Canon digitals, why the size?

Discussion in 'Photography / Video' started by GAT, Jan 13, 2013.

  1. I've own many different digital cameras but prefer Canon for my DSLR. All of the Canon products produce huge size images at a low rez. Sure, you can mess around with a photo editing program to change the photo to a normal size and dpi but none my other brands of digital cameras produce large size photos at a low dpi. Do you guys know why Canon takes this approach? For the life of me, I can't see the advantage.
  2. DPI only has to do with printing output. It doesn't have anything to do with the quality or "resolution" of an image file. 3000 x 2000 pixels at 72 dpi (or ppi if you call it that) has the exact same amount of digital information as an image that is 3000 x 2000 at 500 dpi. The only difference is the size you have the file set to print at.
  3. I figured as much but the other brands don't use the approach. I know about dpi and all that, it's just odd that Canon uses the system that it does. Unless you have a photo editing program to change the size, it seems like you'd have a tough time printing such large photos. I fail to see any advantage in the system.
  4. As Josh says, you can set the image size your camera captures -- print resolution is meaningless in the camera settings. Don't like huge files, reduce the resolution setting (and really, in this day of dirt cheap digital storage capabilities -- 1 TB harddrives for $60! -- do you really see huge files?) I shoot Canon, Pentax, Nikon and Panasonic digitals (dSLRs as well as compacts) and have not run into the issue you describe. Of course, I shoot everything in RAW when possible, so file size is a big as possible for me.
  5. I think what Gene is talking about not the overall resolution of the file (6, 10,12,16 MP, etc.), but rather the settings in the file talking about how those are arranged. What we would properly refer to as PPI. That is an arbitrary setting put in there by the firmware of the camera. Clearly canon codes their firmware to put 72 into that slot. 72 (along with 96) are throwbacks to very old days in computing. Why they still hang around, who knows.
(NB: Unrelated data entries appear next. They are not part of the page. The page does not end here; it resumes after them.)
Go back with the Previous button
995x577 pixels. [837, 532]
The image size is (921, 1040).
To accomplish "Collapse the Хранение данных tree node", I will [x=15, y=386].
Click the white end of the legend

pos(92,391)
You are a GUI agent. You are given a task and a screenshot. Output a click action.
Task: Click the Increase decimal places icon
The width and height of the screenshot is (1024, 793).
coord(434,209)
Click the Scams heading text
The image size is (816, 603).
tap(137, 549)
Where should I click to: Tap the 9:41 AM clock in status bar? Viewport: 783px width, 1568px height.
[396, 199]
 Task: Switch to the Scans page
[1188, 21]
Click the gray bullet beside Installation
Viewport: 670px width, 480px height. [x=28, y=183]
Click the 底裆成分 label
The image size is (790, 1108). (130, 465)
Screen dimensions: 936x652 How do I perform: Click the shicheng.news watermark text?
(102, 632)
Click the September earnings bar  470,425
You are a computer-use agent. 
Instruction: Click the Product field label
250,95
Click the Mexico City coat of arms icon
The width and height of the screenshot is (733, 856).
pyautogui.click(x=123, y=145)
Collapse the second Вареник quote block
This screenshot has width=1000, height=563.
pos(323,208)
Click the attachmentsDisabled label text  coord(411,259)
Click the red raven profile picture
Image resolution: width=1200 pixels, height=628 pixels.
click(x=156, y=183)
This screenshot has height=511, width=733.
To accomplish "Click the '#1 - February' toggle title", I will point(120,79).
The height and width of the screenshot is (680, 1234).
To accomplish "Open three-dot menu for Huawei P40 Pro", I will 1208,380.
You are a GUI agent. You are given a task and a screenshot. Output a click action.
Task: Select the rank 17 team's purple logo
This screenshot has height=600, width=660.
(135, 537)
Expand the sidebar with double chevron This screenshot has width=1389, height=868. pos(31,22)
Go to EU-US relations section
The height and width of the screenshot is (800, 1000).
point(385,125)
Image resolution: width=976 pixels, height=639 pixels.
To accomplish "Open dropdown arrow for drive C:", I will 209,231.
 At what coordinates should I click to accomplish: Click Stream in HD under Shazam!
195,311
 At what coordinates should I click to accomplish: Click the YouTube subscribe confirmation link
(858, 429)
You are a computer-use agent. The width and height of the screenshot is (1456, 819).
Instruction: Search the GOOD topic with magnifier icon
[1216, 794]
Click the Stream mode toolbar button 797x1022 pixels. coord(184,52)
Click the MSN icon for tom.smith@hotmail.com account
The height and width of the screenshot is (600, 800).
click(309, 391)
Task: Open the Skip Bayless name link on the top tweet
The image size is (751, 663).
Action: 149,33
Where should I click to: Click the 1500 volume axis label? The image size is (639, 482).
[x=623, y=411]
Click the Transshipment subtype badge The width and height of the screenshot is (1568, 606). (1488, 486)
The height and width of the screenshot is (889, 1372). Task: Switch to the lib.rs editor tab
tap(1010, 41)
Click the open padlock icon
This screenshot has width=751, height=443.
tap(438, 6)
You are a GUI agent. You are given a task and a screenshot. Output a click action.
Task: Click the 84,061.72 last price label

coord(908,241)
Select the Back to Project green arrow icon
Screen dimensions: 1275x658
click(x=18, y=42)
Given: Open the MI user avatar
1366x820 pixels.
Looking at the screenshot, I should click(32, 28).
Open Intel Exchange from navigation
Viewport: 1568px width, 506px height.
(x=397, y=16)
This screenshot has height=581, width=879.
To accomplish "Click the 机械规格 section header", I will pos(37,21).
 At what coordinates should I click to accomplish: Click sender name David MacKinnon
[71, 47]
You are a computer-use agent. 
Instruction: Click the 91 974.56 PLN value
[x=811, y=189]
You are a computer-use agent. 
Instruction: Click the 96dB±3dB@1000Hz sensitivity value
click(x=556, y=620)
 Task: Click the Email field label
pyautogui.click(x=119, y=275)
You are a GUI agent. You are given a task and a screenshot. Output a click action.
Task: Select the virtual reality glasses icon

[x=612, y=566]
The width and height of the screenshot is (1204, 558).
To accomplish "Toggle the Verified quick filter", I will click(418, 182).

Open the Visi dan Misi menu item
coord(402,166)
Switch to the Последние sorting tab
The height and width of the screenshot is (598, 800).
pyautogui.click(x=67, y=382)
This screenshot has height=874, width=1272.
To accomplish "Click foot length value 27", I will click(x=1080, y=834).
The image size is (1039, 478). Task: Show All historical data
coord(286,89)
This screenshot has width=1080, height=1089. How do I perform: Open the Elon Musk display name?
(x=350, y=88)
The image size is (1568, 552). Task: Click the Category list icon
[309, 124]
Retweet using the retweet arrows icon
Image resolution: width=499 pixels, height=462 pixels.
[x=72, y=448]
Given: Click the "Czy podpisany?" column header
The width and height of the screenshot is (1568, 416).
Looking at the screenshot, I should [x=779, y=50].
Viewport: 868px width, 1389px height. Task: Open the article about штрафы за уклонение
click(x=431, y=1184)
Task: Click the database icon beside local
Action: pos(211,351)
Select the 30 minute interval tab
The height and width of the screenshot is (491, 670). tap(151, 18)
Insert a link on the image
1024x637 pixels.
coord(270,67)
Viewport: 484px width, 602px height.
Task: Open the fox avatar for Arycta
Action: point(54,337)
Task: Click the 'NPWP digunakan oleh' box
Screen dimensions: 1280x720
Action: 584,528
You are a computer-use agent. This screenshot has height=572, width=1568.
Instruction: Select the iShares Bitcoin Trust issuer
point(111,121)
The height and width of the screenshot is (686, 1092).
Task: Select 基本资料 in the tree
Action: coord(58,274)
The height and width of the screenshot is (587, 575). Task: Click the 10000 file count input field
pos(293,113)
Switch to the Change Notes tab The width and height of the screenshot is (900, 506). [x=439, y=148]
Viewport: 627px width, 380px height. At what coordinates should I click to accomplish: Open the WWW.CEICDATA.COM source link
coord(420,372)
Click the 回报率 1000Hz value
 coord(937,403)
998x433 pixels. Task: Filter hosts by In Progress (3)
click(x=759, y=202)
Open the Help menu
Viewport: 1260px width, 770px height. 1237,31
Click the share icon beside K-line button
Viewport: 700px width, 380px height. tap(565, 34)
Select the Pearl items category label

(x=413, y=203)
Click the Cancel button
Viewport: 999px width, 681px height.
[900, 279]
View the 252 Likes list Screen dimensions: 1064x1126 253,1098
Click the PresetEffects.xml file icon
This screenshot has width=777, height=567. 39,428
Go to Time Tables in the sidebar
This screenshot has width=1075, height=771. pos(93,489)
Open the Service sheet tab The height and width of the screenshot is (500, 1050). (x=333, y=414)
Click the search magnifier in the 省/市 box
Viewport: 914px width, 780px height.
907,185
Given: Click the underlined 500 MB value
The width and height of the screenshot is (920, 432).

    I never make prints directly from a camera's file, but I suspect it would be easy enough for a photo printing machine to simply ignore the PPI setting and use the resolution that is there. If you choose "4x6" it's not going to spit out an 11x17 just because that's what the exif data says.
  6. tkww, thank you! No one else could figure out what the hell I was saying. I may have born at night but not last night. I do know a little about digital cameras.

    I just took a photo using the max resolution setting in my Canon 60D. Why on earth would I want to reduce the resolution of the camera when all the other brands I own are also set at max resolution? The size of the image from the Canon is 72 inches by 48 inches at 72 pixels.

    All my Canon digitals create the same size image. The question is, why the hell is Canon using 72 pixels and an absurd size instead of 300 pixels at a usable size as do the other brands?

    It still doesn't make sense but I guess Canon is stuck in the past and isn't inclined to climb into the current century. I thought they may have had a good reason for using 72 pixels and a large size image but evidently not.
  7. Well...300 is just as arbitrary, though closer to what would often be useful.

    From a printing--offset press--perspective, PPI is supposed to be 1.5-2x the line screen (essential DPI) that the press is set to. So if you were going to print with a 133 line screen, you'd run photos with ~200-250 ppi. Factors for how much resolution you'd use include the quality of the printing, the material being printed on (coated, uncoated, newsprint), etc. There are debates as to how low you can go with the PPI and how much the difference matters going up. But the point is, you'd never use more because it is impossible for the press to utilize the information. IOW, after a certain point, the only thing you get is larger file sizes instead of more detailed pictures.

    But now we also have a host of other print making machines. Most notably from a photo perspective would by dye sublimation and inkjet printers. You can see all kinds of debates, things like using a PPI that is a multiple of the printer's DPI, that Brand X likes 266 PPI and Brand Y likes 288. It goes on and on.

    But to the point, throwing more pixels per inch at an image doesn't necessarily guarantee a more detailed image, particularly after a certain point. Though not giving it enough PPI will lead to a quality loss. 72 isn't going to cut it on any device, not even the world's worse newsprint printing job.

    Well, camera companies are often remarkably out of touch with how their products are used. This wouldn't be the first example of that! But out of curiosity, Gene, when is the 72 PPI setting giving you fits?

  8. It really isn't that big of a deal but the other camera companies don't record large dimension size files with a low PPI. When I open an image in PhotoShop taken with a Canon , I am required to change the PPI and dimensions (unless I want to buy large photo paper to print the photo at 72 PPI) . Again, I was just curious if there is an advantage as to how Canon cameras record digital images and so far, no one has given any indication there is any advantage whatsoever. I fully understand all I need to do is change the size and PPI in PhotoShop but because other camera companies do not record digital images in the same manner, I thought maybe Canon was onto a better system -- I am now confident that they are not.

    There is no advantage in the manner in which they record digital photos. All it does is create a few extra steps I need to make in PhotoShop.